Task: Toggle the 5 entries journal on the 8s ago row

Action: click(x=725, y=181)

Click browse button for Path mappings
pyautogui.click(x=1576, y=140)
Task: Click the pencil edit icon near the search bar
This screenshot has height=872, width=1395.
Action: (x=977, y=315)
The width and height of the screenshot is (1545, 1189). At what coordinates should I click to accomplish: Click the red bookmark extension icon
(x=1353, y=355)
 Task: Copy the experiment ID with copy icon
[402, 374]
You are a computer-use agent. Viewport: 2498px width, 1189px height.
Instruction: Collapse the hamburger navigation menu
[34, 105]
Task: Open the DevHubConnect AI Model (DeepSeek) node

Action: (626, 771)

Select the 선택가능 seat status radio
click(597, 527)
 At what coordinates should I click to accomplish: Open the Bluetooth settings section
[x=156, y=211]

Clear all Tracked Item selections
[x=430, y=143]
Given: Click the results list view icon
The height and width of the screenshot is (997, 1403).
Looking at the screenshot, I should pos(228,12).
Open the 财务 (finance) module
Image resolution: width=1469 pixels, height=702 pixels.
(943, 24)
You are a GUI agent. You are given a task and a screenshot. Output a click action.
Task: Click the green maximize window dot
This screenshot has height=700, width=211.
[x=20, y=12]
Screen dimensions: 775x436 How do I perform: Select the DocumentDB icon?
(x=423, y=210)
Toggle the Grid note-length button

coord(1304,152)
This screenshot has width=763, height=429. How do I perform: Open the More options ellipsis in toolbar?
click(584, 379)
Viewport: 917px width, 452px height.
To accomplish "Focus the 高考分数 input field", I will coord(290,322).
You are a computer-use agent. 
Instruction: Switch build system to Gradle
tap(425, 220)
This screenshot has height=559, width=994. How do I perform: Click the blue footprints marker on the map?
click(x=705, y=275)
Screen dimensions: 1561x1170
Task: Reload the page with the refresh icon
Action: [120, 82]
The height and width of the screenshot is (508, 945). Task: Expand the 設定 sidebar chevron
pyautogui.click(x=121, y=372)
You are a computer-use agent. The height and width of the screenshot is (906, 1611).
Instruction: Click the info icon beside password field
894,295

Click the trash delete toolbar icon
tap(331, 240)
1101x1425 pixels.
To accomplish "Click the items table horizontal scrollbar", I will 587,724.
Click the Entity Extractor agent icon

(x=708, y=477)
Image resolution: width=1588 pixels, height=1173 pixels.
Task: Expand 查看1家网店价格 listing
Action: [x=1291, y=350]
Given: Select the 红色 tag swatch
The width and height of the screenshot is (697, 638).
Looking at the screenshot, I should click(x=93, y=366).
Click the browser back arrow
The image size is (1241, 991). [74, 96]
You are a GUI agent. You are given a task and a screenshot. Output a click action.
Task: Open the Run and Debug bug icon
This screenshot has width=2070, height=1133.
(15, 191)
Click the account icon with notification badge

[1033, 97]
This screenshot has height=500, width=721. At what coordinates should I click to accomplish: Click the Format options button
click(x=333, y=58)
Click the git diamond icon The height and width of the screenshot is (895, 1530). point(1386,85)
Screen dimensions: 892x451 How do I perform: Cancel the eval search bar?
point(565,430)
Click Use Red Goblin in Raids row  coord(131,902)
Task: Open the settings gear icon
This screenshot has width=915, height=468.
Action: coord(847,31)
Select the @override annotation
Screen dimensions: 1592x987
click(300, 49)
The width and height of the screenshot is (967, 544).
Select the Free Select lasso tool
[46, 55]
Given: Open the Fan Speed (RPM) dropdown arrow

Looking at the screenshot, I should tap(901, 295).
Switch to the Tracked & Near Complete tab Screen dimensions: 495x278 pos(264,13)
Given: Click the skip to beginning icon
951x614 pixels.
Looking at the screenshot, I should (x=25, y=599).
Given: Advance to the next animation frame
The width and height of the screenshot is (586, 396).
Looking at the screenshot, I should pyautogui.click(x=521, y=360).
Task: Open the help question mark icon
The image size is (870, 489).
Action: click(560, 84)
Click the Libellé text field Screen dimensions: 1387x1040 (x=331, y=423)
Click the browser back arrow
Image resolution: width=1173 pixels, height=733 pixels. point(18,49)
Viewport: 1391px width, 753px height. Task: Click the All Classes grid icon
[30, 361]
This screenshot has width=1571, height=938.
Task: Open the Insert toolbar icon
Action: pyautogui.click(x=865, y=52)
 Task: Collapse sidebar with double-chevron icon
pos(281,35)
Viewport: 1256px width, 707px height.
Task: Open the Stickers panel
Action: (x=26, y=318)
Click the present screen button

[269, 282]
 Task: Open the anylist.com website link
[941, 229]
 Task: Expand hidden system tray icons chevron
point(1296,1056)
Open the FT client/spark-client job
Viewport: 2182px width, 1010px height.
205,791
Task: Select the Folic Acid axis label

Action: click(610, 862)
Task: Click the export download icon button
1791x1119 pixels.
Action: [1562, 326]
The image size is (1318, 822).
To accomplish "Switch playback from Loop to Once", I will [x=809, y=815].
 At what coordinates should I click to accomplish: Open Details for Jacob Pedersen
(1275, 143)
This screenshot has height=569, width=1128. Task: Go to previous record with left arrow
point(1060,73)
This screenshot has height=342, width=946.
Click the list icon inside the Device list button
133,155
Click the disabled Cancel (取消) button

PROBLEM DESCRIPTION - Type out the entries exactly as they appear above.

ANSWER FOR THE TASK -
Task: Toggle the 5 entries journal on the 8s ago row

Action: click(x=725, y=181)

Click browse button for Path mappings
pyautogui.click(x=1576, y=140)
Task: Click the pencil edit icon near the search bar
This screenshot has height=872, width=1395.
Action: (x=977, y=315)
The width and height of the screenshot is (1545, 1189). At what coordinates should I click to accomplish: Click the red bookmark extension icon
(x=1353, y=355)
 Task: Copy the experiment ID with copy icon
[402, 374]
You are a computer-use agent. Viewport: 2498px width, 1189px height.
Instruction: Collapse the hamburger navigation menu
[34, 105]
Task: Open the DevHubConnect AI Model (DeepSeek) node

Action: (626, 771)

Select the 선택가능 seat status radio
click(597, 527)
 At what coordinates should I click to accomplish: Open the Bluetooth settings section
[x=156, y=211]

Clear all Tracked Item selections
[x=430, y=143]
Given: Click the results list view icon
The height and width of the screenshot is (997, 1403).
Looking at the screenshot, I should pos(228,12).
Open the 财务 (finance) module
Image resolution: width=1469 pixels, height=702 pixels.
(943, 24)
You are a GUI agent. You are given a task and a screenshot. Output a click action.
Task: Click the green maximize window dot
This screenshot has height=700, width=211.
[x=20, y=12]
Screen dimensions: 775x436 How do I perform: Select the DocumentDB icon?
(x=423, y=210)
Toggle the Grid note-length button

coord(1304,152)
This screenshot has width=763, height=429. How do I perform: Open the More options ellipsis in toolbar?
click(584, 379)
Viewport: 917px width, 452px height.
To accomplish "Focus the 高考分数 input field", I will coord(290,322).
You are a computer-use agent. 
Instruction: Switch build system to Gradle
tap(425, 220)
This screenshot has height=559, width=994. How do I perform: Click the blue footprints marker on the map?
click(x=705, y=275)
Screen dimensions: 1561x1170
Task: Reload the page with the refresh icon
Action: [120, 82]
The height and width of the screenshot is (508, 945). Task: Expand the 設定 sidebar chevron
pyautogui.click(x=121, y=372)
You are a computer-use agent. The height and width of the screenshot is (906, 1611).
Instruction: Click the info icon beside password field
894,295

Click the trash delete toolbar icon
tap(331, 240)
1101x1425 pixels.
To accomplish "Click the items table horizontal scrollbar", I will 587,724.
Click the Entity Extractor agent icon

(x=708, y=477)
Image resolution: width=1588 pixels, height=1173 pixels.
Task: Expand 查看1家网店价格 listing
Action: [x=1291, y=350]
Given: Select the 红色 tag swatch
The width and height of the screenshot is (697, 638).
Looking at the screenshot, I should click(x=93, y=366).
Click the browser back arrow
The image size is (1241, 991). [74, 96]
You are a GUI agent. You are given a task and a screenshot. Output a click action.
Task: Open the Run and Debug bug icon
This screenshot has width=2070, height=1133.
(15, 191)
Click the account icon with notification badge

[1033, 97]
This screenshot has height=500, width=721. At what coordinates should I click to accomplish: Click the Format options button
click(x=333, y=58)
Click the git diamond icon The height and width of the screenshot is (895, 1530). point(1386,85)
Screen dimensions: 892x451 How do I perform: Cancel the eval search bar?
point(565,430)
Click Use Red Goblin in Raids row  coord(131,902)
Task: Open the settings gear icon
This screenshot has width=915, height=468.
Action: coord(847,31)
Select the @override annotation
Screen dimensions: 1592x987
click(300, 49)
The width and height of the screenshot is (967, 544).
Select the Free Select lasso tool
[46, 55]
Given: Open the Fan Speed (RPM) dropdown arrow

Looking at the screenshot, I should tap(901, 295).
Switch to the Tracked & Near Complete tab Screen dimensions: 495x278 pos(264,13)
Given: Click the skip to beginning icon
951x614 pixels.
Looking at the screenshot, I should (x=25, y=599).
Given: Advance to the next animation frame
The width and height of the screenshot is (586, 396).
Looking at the screenshot, I should pyautogui.click(x=521, y=360).
Task: Open the help question mark icon
The image size is (870, 489).
Action: click(560, 84)
Click the Libellé text field Screen dimensions: 1387x1040 (x=331, y=423)
Click the browser back arrow
Image resolution: width=1173 pixels, height=733 pixels. point(18,49)
Viewport: 1391px width, 753px height. Task: Click the All Classes grid icon
[30, 361]
This screenshot has width=1571, height=938.
Task: Open the Insert toolbar icon
Action: pyautogui.click(x=865, y=52)
 Task: Collapse sidebar with double-chevron icon
pos(281,35)
Viewport: 1256px width, 707px height.
Task: Open the Stickers panel
Action: (x=26, y=318)
Click the present screen button

[269, 282]
 Task: Open the anylist.com website link
[941, 229]
 Task: Expand hidden system tray icons chevron
point(1296,1056)
Open the FT client/spark-client job
Viewport: 2182px width, 1010px height.
205,791
Task: Select the Folic Acid axis label

Action: click(610, 862)
Task: Click the export download icon button
1791x1119 pixels.
Action: [1562, 326]
The image size is (1318, 822).
To accomplish "Switch playback from Loop to Once", I will [x=809, y=815].
 At what coordinates should I click to accomplish: Open Details for Jacob Pedersen
(1275, 143)
This screenshot has height=569, width=1128. Task: Go to previous record with left arrow
point(1060,73)
This screenshot has height=342, width=946.
Click the list icon inside the Device list button
133,155
Click the disabled Cancel (取消) button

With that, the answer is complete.